### PROBLEM DETAILS
Can you turn each line of the data below into an item of a numbered list, leaving out any blank lines?

== == ==

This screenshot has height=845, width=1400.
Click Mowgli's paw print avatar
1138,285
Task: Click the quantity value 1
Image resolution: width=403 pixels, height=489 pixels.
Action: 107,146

== == ==

### TASK RESULT
1. This screenshot has height=845, width=1400.
2. Click Mowgli's paw print avatar
3. 1138,285
4. Task: Click the quantity value 1
5. Image resolution: width=403 pixels, height=489 pixels.
6. Action: 107,146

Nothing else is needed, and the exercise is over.